Plated February 2018 - box

Plated
3.7 overall rating
43 Ratings | 23 Reviews

Plated is a weekly meal kit delivery subscription that delivers you pre-portioned ingredients and recipes to help you make chef-designed recipes at home. They offer different weekly menus and randomly pick recipes for you based on preferences you submit when you sign up. If you'd rather pick your own recipes from the weekly menu, it's easy to hop in and change your order on their website or their handy-dandy app.

Plated February 2018 - open box

Plated is committed to using sustainably sourced seafood, seasonal produce, and meat that’s free from antibiotics and added hormones. Like most meal kits, Plated won't include standard pantry items (think salt, pepper, olive oil). They will, however, email you to let you know what pantry items you should have on hand for that week's box. Prep time and dietary details are listed in each recipe. And if you love a recipe, you can rate it and download a digital recipe card via your online account. (Highly rated recipes sometimes come back as "Encore" recipes for you to order again, so don't forget to leave your star rating each week!)

Plated February 2018 - open box 2

This box was sent to us at no cost for review. (Check out the review process post to learn more about how we review boxes.)

Plated February 2018 - open box 3

Each box comes insulated and filled with ice packs.

Plated February 2018 - bottom of box

This review is for the 2 recipes (4 plates) plan, which cost $48.00 per week (+ $6.00 shipping).
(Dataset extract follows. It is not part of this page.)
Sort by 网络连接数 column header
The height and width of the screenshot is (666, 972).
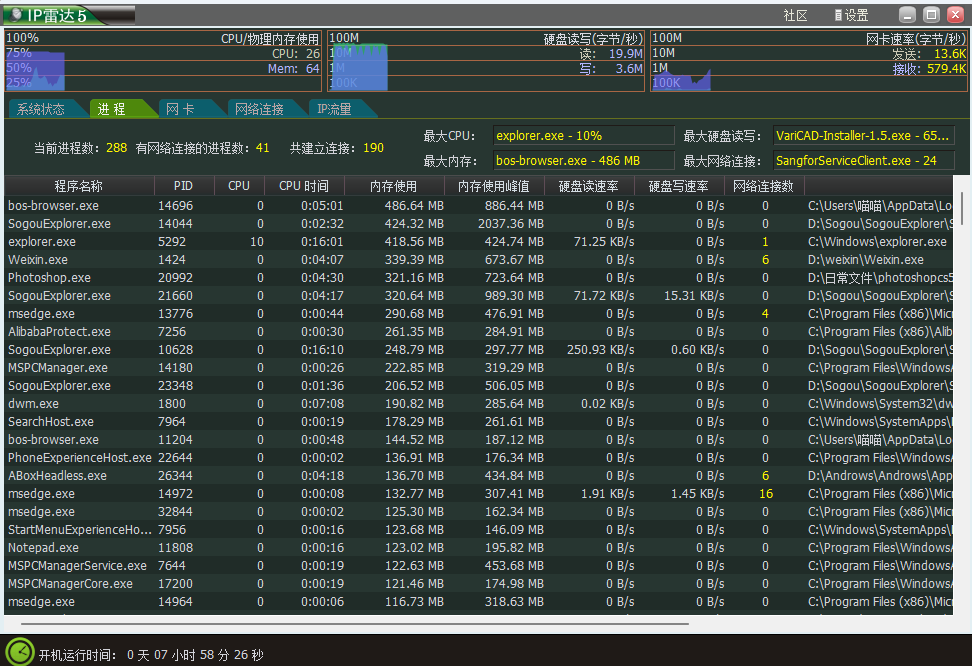tap(763, 186)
I chose the vegetarian option.

Plated February 2018 - all items

About Plated

The Subscription Box: Plated

The Cost: Recipes begin at $12.00 per plate:

  • 2 recipes (4 plates)= $47.80 per week (+ $6.00 shipping)
  • 3 recipes (6 plates)= $59.70 per week (+ $6.00 shipping)
  • 4 recipes (8 total plates)= $79.60 per week (with free shipping)
  • Dessert costs $4.00 per serving (available after your first order)

LIMITED TIME DEAL: Now through 3/31, save 25% off your first 4 weeks of Plated with any subscription plan (up to a $159.20 value)

The Products: All of the pre-portioned fresh and seasonal ingredients you need to make chef-designed recipes at home in your own kitchen.

Ships to: 95% of the U.S. (Currently, Plated does not ship to Hawaii and Alaska, and there are also a few cities in Texas, including San Antonio, Corpus Christi, Laredo, and Midland, where they don’t yet ship.)

Good to know: Plated was recently purchased by Albertsons.

Plated February 2018 Review

Plated February 2018 - all items recipe 2

Plated sends each meal’s ingredients mostly packaged together in a singular plastic bag, but larger items (like the dinosaur kale, Swiss chard, and package of gnocchi) get their own plastic wrapping. Each individually wrapped item is marked with the meal it belongs to so you can organize them in your refrigerator upon unpacking. Super appreciated in keep an often chaotic fridge tidy!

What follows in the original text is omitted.